__Information provided__:
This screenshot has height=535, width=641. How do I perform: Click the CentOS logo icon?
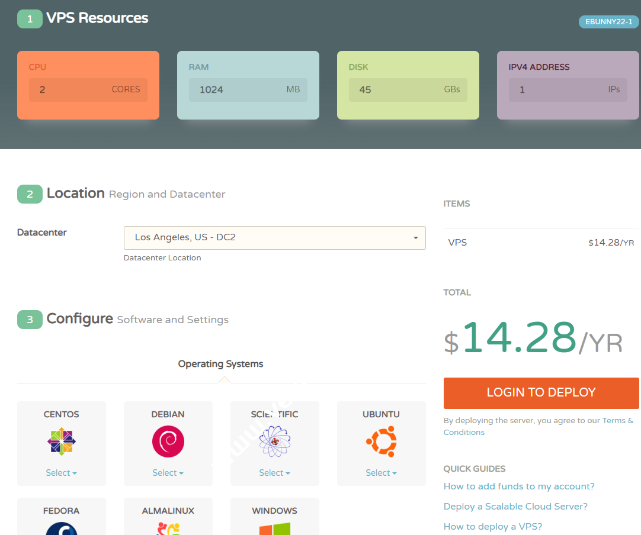tap(61, 441)
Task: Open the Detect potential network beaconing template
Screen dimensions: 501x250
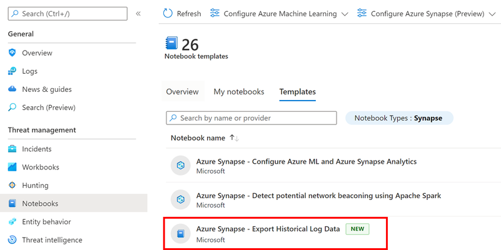Action: [332, 199]
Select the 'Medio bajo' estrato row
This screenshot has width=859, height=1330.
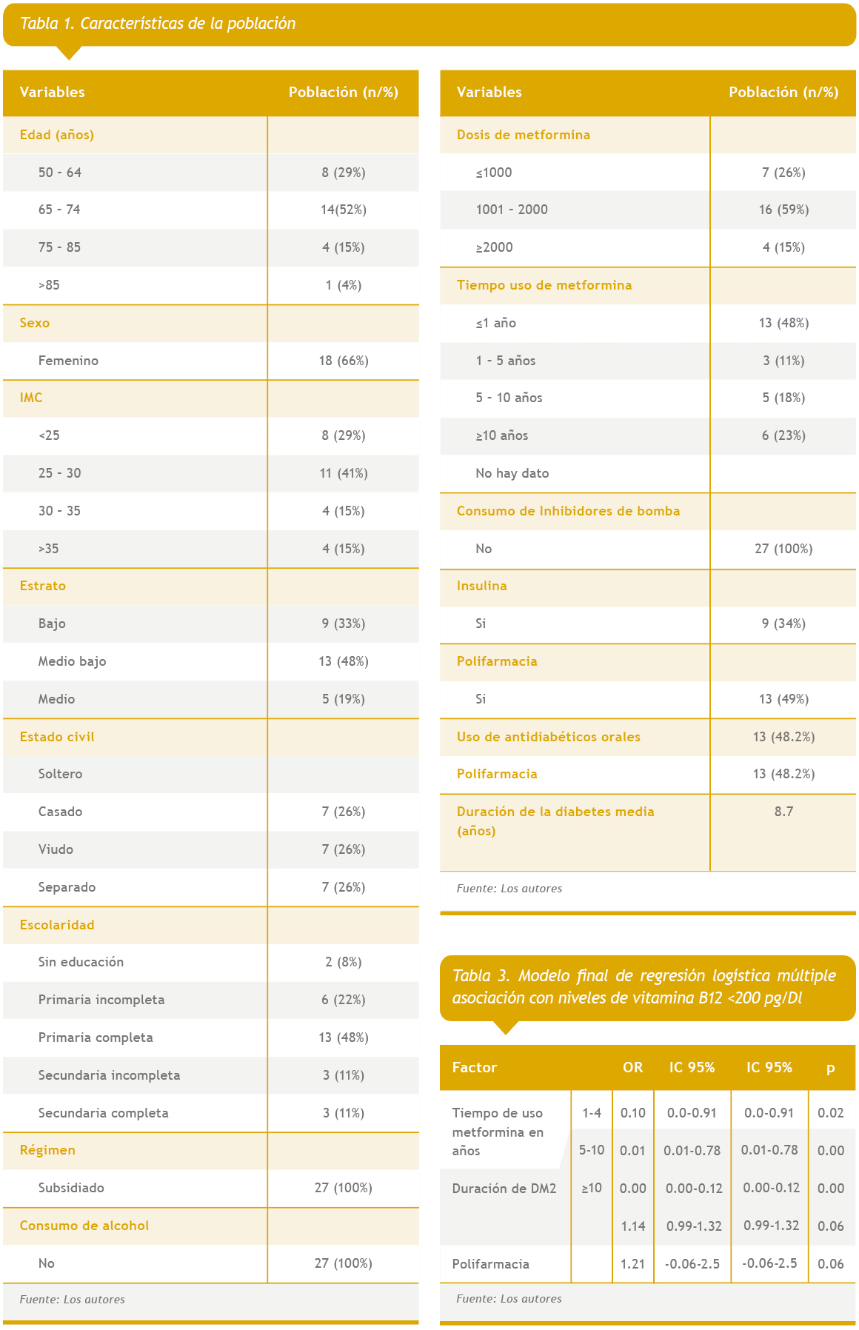pyautogui.click(x=72, y=661)
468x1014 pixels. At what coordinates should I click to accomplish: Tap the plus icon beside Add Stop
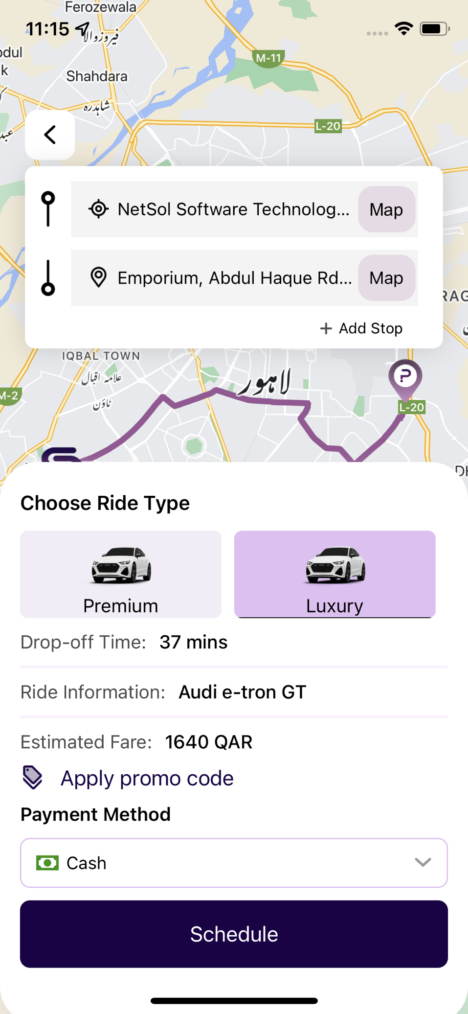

__Assignment__:
The response consists of the data above printed line for line, with no pictures.

__Output of the exercise__:
This screenshot has height=535, width=641. How do I perform: Click the CentOS logo icon?
tap(61, 441)
Task: Open the Detect potential network beaconing template
Screen dimensions: 501x250
Action: [332, 199]
Select the 'Medio bajo' estrato row
This screenshot has width=859, height=1330.
pyautogui.click(x=72, y=661)
468x1014 pixels. At what coordinates should I click to accomplish: Tap the plus icon beside Add Stop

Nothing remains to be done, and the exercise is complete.